Quantization for Inference
Quantization reduces model size and increases speed: (1) FP16 (16-bit) — baseline, 2x smaller than FP32, (2) INT8 (8-bit) — 2x smaller than FP16, 2x faster, minimal accuracy loss, (3) INT4 (4-bit) — 4x smaller than FP16, 3-4x faster, slight accuracy loss, (4) FP8 (8-bit float, H100 only) — 2x faster than FP16, no accuracy loss. Methods: GPTQ, AWQ, SmoothQuant. Use INT8 for most production deployments. Use INT4 for cost-sensitive inference on smaller models.

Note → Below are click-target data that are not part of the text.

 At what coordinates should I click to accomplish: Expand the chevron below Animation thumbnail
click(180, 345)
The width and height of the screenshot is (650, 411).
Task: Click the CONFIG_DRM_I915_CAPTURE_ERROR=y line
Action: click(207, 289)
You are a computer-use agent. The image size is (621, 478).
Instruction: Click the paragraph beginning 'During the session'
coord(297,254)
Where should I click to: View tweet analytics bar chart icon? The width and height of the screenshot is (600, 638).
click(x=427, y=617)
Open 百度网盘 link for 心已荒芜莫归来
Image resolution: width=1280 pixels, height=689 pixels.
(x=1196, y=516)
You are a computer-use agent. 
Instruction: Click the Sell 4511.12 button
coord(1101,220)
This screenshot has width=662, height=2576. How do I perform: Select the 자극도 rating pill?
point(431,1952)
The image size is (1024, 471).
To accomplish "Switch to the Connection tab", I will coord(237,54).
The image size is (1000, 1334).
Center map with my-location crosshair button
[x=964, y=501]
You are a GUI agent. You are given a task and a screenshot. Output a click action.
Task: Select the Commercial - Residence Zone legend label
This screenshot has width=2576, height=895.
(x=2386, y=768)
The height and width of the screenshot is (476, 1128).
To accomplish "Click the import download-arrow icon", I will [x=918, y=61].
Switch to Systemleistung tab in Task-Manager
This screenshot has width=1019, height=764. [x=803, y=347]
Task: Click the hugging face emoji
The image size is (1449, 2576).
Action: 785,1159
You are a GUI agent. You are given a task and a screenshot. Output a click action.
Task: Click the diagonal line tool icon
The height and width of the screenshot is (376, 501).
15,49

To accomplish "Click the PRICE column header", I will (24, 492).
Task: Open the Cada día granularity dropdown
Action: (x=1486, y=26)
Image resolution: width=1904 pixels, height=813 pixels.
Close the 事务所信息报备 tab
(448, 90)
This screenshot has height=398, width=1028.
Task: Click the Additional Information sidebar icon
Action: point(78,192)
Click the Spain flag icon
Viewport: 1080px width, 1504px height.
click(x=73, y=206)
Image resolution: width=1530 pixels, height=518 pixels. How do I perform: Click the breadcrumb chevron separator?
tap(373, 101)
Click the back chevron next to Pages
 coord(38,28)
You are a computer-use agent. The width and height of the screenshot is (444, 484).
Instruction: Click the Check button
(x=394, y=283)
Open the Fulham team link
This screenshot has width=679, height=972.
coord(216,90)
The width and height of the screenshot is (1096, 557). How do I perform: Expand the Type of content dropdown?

Throughput vs Latency Optimization
Two modes of LLM serving: (1) Throughput-optimized — maximize tokens/second, batch many requests, good for batch processing, (2) Latency-optimized — minimize time-to-first-token, smaller batches, good for interactive chat. Throughput: use large batch sizes (64+), continuous batching. Latency: use small batch sizes (1-4), speculative decoding. Harch Corp can configure your serving for either mode. Monitor: tokens/second (throughput), time-to-first-token (latency), p99 latency.
Auto-Scaling LLM Serving
Scale LLM serving based on demand: (1) Kubernetes Horizontal Pod Autoscaler — scale based on GPU utilization or request queue, (2) GPU auto-scaling — add/remove GPU instances, (3) Predictive scaling — scale before peak hours, (4) Scale-to-zero — for dev environments. Challenges: (1) Cold start time (loading model takes 30-60s), (2) GPU availability (especially spot), (3) Cost of idle capacity. Harch Corp provides managed Kubernetes with GPU auto-scaling for LLM serving.
Cost Optimization for LLM Serving
LLM serving costs: (1) GPU cost — H100 $2.80/hr, A100 $2.00/hr, (2) Throughput — 70B model on H100: ~500 tokens/sec, (3) Cost per 1M tokens — $1.50-3.00. Optimization: (1) Use spot instances for non-critical serving, (2) Quantize models (INT8 = 2x throughput), (3) Use smaller models when possible (13B instead of 70B), (4) Batch requests (continuous batching), (5) Cache common queries. Harch Corp achieves $1.50/1M tokens for LLaMA 70B — among the cheapest globally.
Production Deployment Checklist
Production LLM deployment checklist: (1) Choose model (size, open-source vs proprietary), (2) Choose framework (vLLM, TensorRT-LLM, TGI), (3) Choose GPU (H100 for 70B+, A100 for 13B-70B, L40S for <13B), (4) Quantize (INT8 for production), (5) Set up auto-scaling, (6) Implement monitoring (Prometheus + Grafana), (7) Set up load balancing, (8) Implement rate limiting, (9) Add content moderation, (10) Set up CI/CD for model updates, (11) Implement fallback (smaller model if primary fails), (12) Load test before production. Harch Corp provides end-to-end LLM deployment services.